The poem, Piano by D.H Lawrence, is a nostalgic
piece. It is a lyric poem reflecting the thoughts and feelings of a single
speaker as he listens at dusk to a woman singing a song that brings back his
childhood memories of sitting at his mother’s feet while she played the piano.
It has a rhymed aabb. The poet uses many poetic devices such as, imagery,
personification, onomatopoeia and metaphor.

Piano has three stanzas- the first in
present day, the second in the past and the last back in the present day. It is
similar to the poem, Hide and Seek by
Vernon Scannell, which is about an infamous game of hide and seek. The child
begins the game with great excitement and enthusiasm but, he missed out on the
opportunity of ending the game with his friends, resulting in being left
completely alone in the end. The poem only has one stanza with a plethora of
enjambment, this gives the effect of one big flow of thought without any pause.
Furthermore, Piano uses present tense
to bring the past to live and the lines in the poem are long adding to the
sense that memory is naturally flowing. In addition, enjambment is used to
emphasis how alive this image is in his head. Throughout the poem, the poet
uses many musical terms to increase the musicality of the poem for example, the
poem begins with ‘Softly’ a sibilant sound and in line 12 ‘appassionato’. Within
the poem the language used changes as the voice has flashbacks. When the poet
had a flashback, he used words like ‘boom’ and ‘tingling’. Similarly, the
language in Hide and Seek is also
child-like as the poet uses similes that compare the smell to the ‘seaside’.
The poet ended the poem with ‘I weep like a child for the past’ ironically, the
memory of childhood reduces him to the state of a child again.

The poem, Half-past Two by U.A Fanthorpe, reflects
the stress of a young child who was punished in detention for doing
‘something’, but did not understand ‘time’. He only understood times such as,
‘gettinguptime’ and ‘timeyouwereofftime’. In this poem, the young child becomes
a symbol of the innocence of youth in comparison to the harshness of adulthood.

● TASK DIRECTIONS
Can you condense the paragraph of the excerpt that begins "The poem, Piano by D.H Lawrence" into a short bulleted list that keeps its main facts? Answer using only the excerpt above.

● DATA EXTRACT

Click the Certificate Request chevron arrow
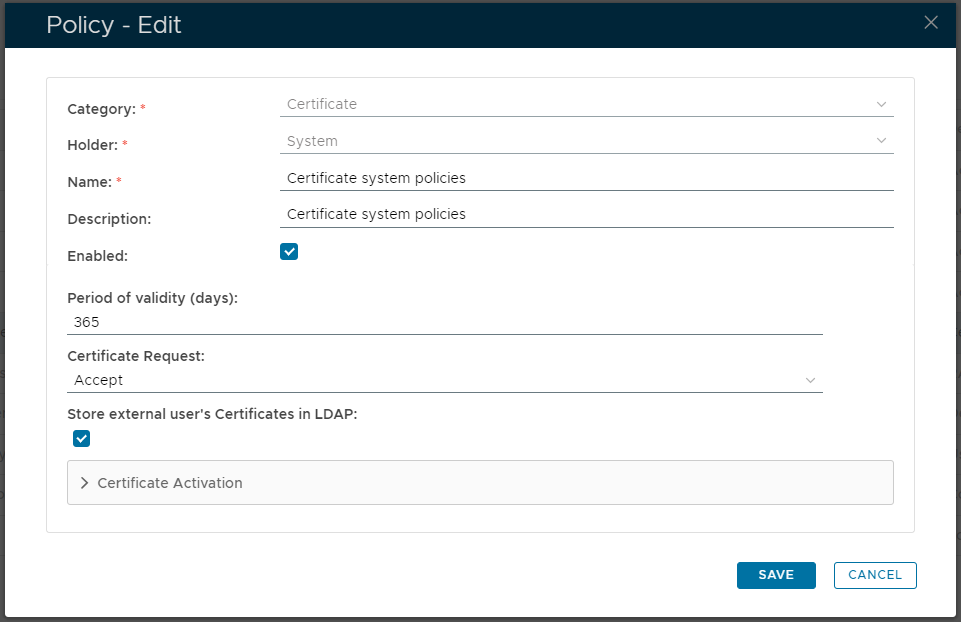 [810, 380]
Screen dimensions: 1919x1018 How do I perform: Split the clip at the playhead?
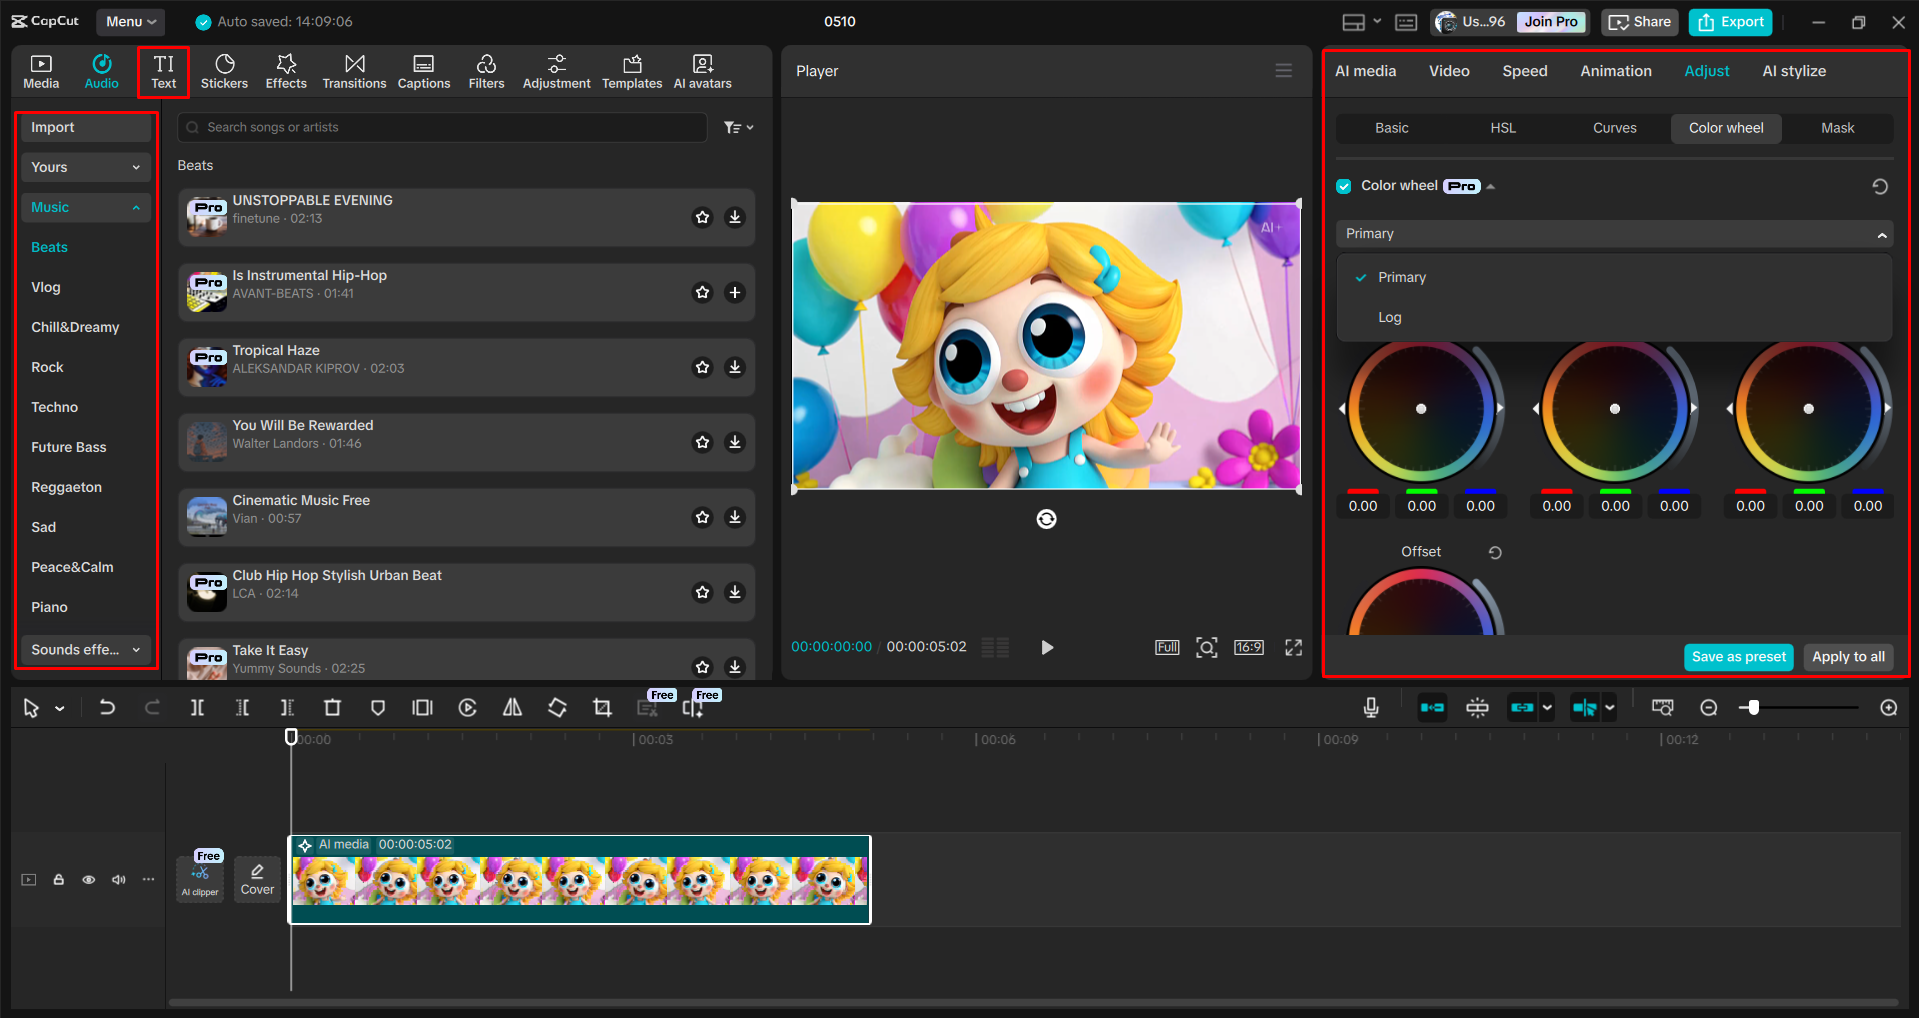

● RESULT OF THIS TASK
- Piano by D.H Lawrence is a nostalgic lyric poem.
- It reflects the thoughts and feelings of a single speaker who listens at dusk to a woman singing.
- The song brings back his childhood memories of sitting at his mother's feet while she played the piano.
- It rhymes aabb.
- It uses imagery, personification, onomatopoeia and metaphor.